徐明月, 史宪杰, 万涛, 王宏光, 王彦斌, 张文智, 吕少诚, 张雯雯. 胰腺囊性肿瘤的诊断与治疗[J]. 解放军医学院学报, 2013, 34(4): 329-331. DOI: 10.3969/j.issn.2095-5227.2013.04.007
引用本文: 徐明月, 史宪杰, 万涛, 王宏光, 王彦斌, 张文智, 吕少诚, 张雯雯. 胰腺囊性肿瘤的诊断与治疗[J]. 解放军医学院学报, 2013, 34(4): 329-331. DOI: 10.3969/j.issn.2095-5227.2013.04.007
XU Ming-yue, SHI Xian-jie, WAN Tao, WANG Hong-guang, WANG Yan-bin, ZHANG Wen-zhi, LYU Shao-cheng, ZHANG Wen-wen.

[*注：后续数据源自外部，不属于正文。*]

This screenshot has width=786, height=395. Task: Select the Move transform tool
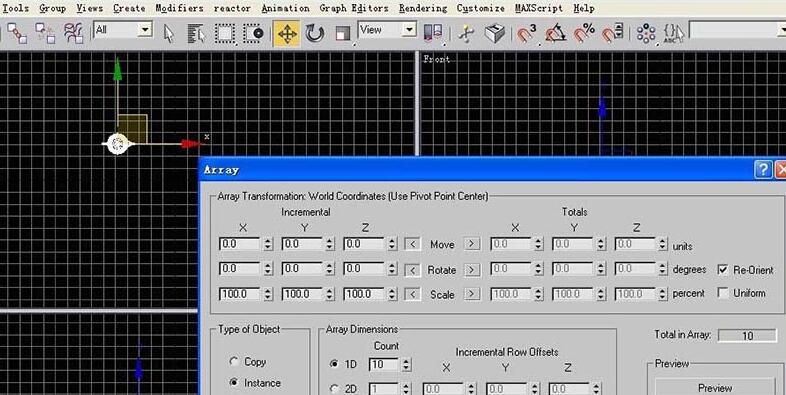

Diagnosis and treatment of pancreatic cystic tumors[J]. ACADEMIC JOURNAL OF CHINESE PLA MEDICAL SCHOOL, 2013, 34(4): 329-331. DOI: 10.3969/j.issn.2095-5227.2013.04.007
Citation: XU Ming-yue, SHI Xian-jie, WAN Tao, WANG Hong-guang, WANG Yan-bin, ZHANG Wen-zhi, LYU Shao-cheng, ZHANG Wen-wen. Diagnosis and treatment of pancreatic cystic tumors[J]. ACADEMIC JOURNAL OF CHINESE PLA MEDICAL SCHOOL, 2013, 34(4): 329-331. DOI: 10.3969/j.issn.2095-5227.2013.04.007

胰腺囊性肿瘤的诊断与治疗

Diagnosis and treatment of pancreatic cystic tumors

  • 摘要: 目的 探讨胰腺囊性肿瘤的诊断和治疗。 方法 回顾性分析2008年1月-2012年7月间56例本院胰腺囊性肿瘤患者的临床资料,男性15例,女性41例,男女比例为1:2.73,其中浆液性囊腺瘤12例,黏液性囊腺瘤22例,黏液性囊腺瘤癌6例,导管内乳头状囊腺瘤3例和乳头状囊腺瘤癌1例,实性假乳头状瘤12例。 结果 所有患者均经手术治疗,胰十二指肠切除术13例,胰腺肿瘤节段切除术4例,1例因肿瘤侵及周围脏器及大血管行胃空肠及胆肠吻合术,1例行胰腺钩突部肿瘤切除、部分十二指肠空肠切除、十二指肠空肠吻合术,胰腺肿瘤局部切除术3例,胰体尾切除术18例,保留脾脏的腹腔镜胰体尾切除术8例,腹腔镜胰体尾加脾切除2例,腹腔镜胰腺肿瘤局部切除术6例。本组无围手术期死亡,腹腔感染2例,胃排空障碍3例,胰瘘4例,胆漏2例,均经保守治疗痊愈。 结论 B超、CT和MRI是胰腺囊性肿瘤的主要诊断方法,具体手术方式应根据肿瘤所在部位、病理类型、与主胰管的关系以及患者全身情况综合考虑。

     

    Abstract: Objective To study the diagnosis and treatment of pancreatic cystic tumor. Methods Clinical data about 56 patients with pancreatic cystic tumor (15 males, 41 females) admitted to our hospital from January 2008 to July 2012 were retrospectively analyzed. The male and female ratio was 1:2.73. Of these patients, 12 were diagnosed with serous cystic tumor, 22 with mucinous cystic tumor, 6 with mucinous cystic carcinoma, 3 with intraductal papillary mucinous tumor, 1 with intraductal papillary mucinous carcinoma, and 12 with solid pseudopapillary tumor. Results Of the 56 patients, 13 underwent pancreatoduodenectomy, 4 pancreatic tumor segment resection, 1 gastrojejunal and biliary enteric anastomosis due to tumor invasion of its adjacent organs and large vessels, 1 pancreatic uncinate tumor resection, partial duodenojejunal resection and anastomosis, 3 pancreatic body and tail tumor resection, 18 pancreatic body and tail resection, 8 laparoscopic pancreatic body and tail resection with spleen reserved, 2 laparoscopic pancreatic body and tail resection plus spleenectomy, and 6 laparoscopic pancreatic tumor resection. No death occurred during perioperative period. Abdominal cavity infection, gastric empting disturbance, pancreatic fistula and bile leakage occurred in 2, 3, 4 and 2 patients, respectively, which were cured after conservative treatment. Conclusion Ultrasound, CT and MRI are the main diagnostic means of pancreatic cystic tumor. Specific surgical procedure for pancreatic cystic tumor should be decided according to its site, histological type, relation with the main pancreatic duct and general condition of the patients.